Only a month and one day into his new job as mayor, Tom Arthur has already handled some big challenges.
The sidewalk situation has been at his heels since he first took office. There's been a chemical spill, and a lot of snow.
Don't even get him started on the snow.
"I'm sticking with what I said on my platform," he said, "and one of those things was to plow every street in Brazil when the snow came. To be honest, I was praying that it wouldn't snow."
Arthur said that for their equipment, however, the City Street Department is doing a good job.
"The quality of my job reflects on the job of city services," he said. "When I saw that first snow coming down that Sunday night, I called the street superintendent (Dave Tucker) and asked if he had a plan. He did. I went to work the next morning, and the streets were great... they had a plan, and they acted on it."
The first few months can be hard on any new mayor. Besides the normal duties, a new official "in any office," Arthur said, has to get used to the job itself and the responsibilities that come with it.
Not that he isn't trying. In fact, it's quite the opposite. Arthur said he's spent this first month trying to get his feet wet while working on the city, a true balancing act.
"I'm getting goals established," he said. "And I'm still going into it with the same attitude. Anything is possible... some things may be harder than I once thought, but if we put our minds to it, we can do it."
He named the city's financial situation as an example.
"Our former financial advisor kept saying 'raise sewer rates, raise sewer rates,' and I kept saying, 'I can't raise rates, I can't raise rates.'
"We've got new people now, and they've been looking at the books..." he continued. "Looking into refinancing our bonds, that's an option. Raising rates, that's not."
His biggest challenge thus far has been the city's financial situation.
"We're towards the end of the reassessment, there are budgets hanging over our heads... there's only so much money to go around."
He can say, however, that he hasn't had to put any of his platform plans on the back burner for more pressing issues. When asked, he said that he couldn't think of one thing that he's had to put back until later.
"Being on the council for four years really told me what I could and couldn't do," he said. "I don't think anything I ran on is undoable."
Once again using current events as an example, he named the city streets.
"One of my promises was to repave every street in Brazil. I still think we can do it. It isn't going to be cheap or easy... I tried that avenue, nobody's going to give us new streets... but I've been looking into it, and we can do it."
It took him a minute to respond when asked what his biggest accomplishment in office so far was, but when he answered, he had two responses. His first?
"I cleaned the desk off," he said with a laugh, referring to the formerly-messy table sitting in front of him. "And the town's ability to make the streets passable with all this snow... that's really our biggest accomplishment in 30 days."
A messy desk isn't all the former mayor left behind for Arthur. The task may be daunting, but the unfinished projects of the old administration don't leave Arthur feeling like he's in Kenny Crabb's shadow.

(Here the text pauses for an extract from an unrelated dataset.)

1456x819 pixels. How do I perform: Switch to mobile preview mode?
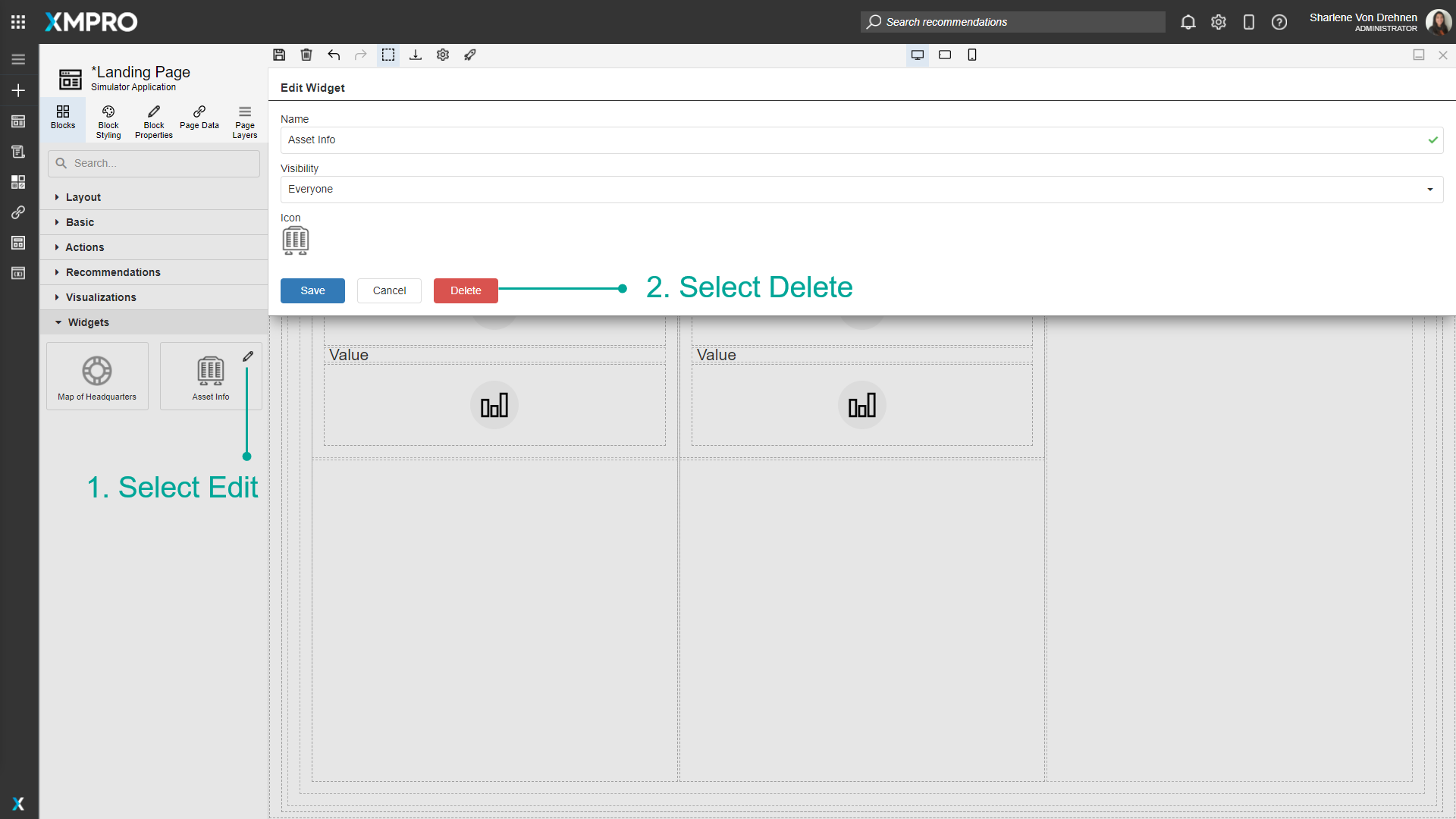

"I tried to send the message that, hey, there's a new guy here, and things aren't going to operate the same way," he said. "Sure, being the new guy is tough. Crabb had some outstanding projects I had to inherit, as did a lot of other people. Fortunately, there are new solutions, because we are looking at the situations with fresh, new eyes."
Looking deeper into things is another thing Arthur is adjusting to.

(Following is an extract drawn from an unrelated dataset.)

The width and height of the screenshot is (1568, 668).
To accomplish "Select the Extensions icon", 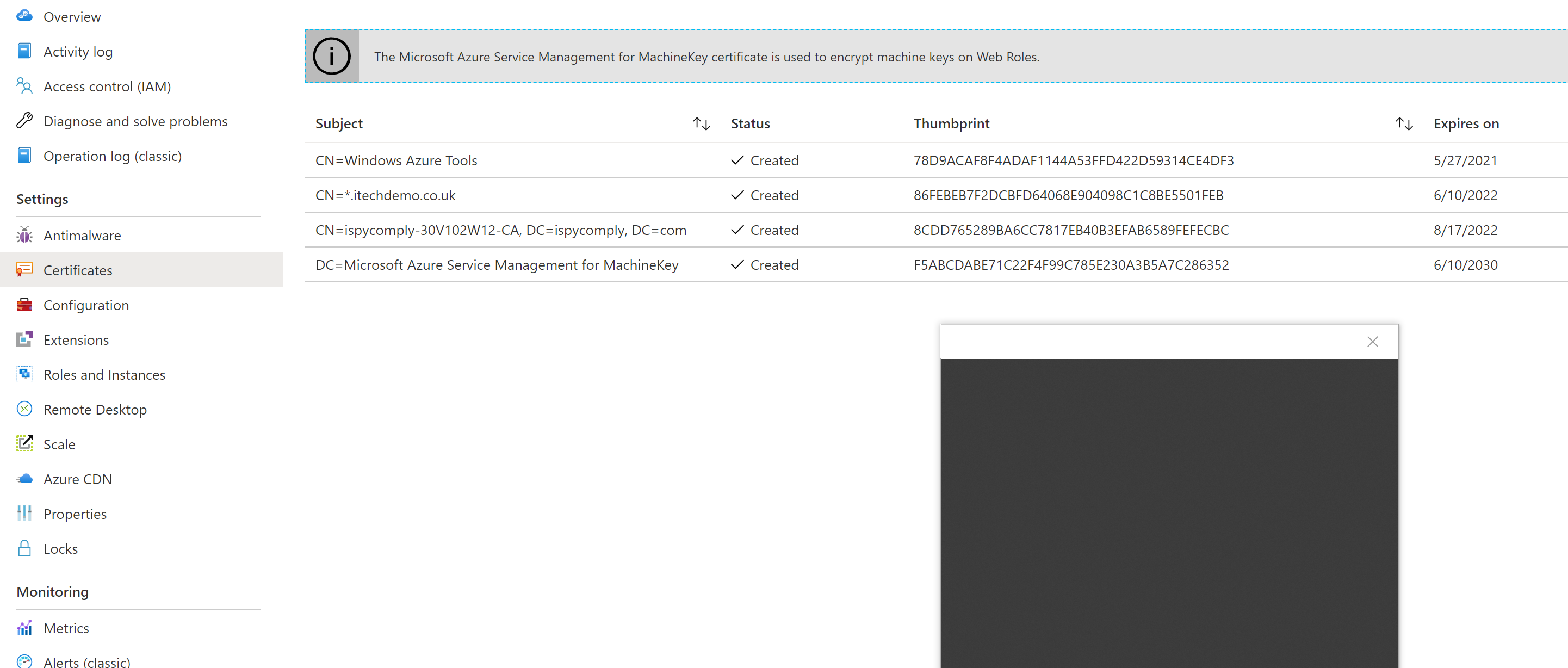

"Most people, they flush the toilet and that's the last they ever think about it," he said. "I have to look at it a lot closer, make sure the water is up to specifications."
One thing he didn't necessarily plan on was his past job experience helping with his new job so much. A former Northview teacher, Arthur has used many of the skills he taught (and learned) in school from his new chair.
"One thing I was nervous about was motivating employees," he said. "But motivating adults is easier than motivating students.
"I was talking to a group of fifth graders, and I said 'Every day I write and read letters. There's my English. I have to make sure employees get paid, there's my math. Being mayor and looking at budgets... it's amazing how even a high school accounting class can help.'
"The ability to manage people, as a teacher, has really helped me as Mayor."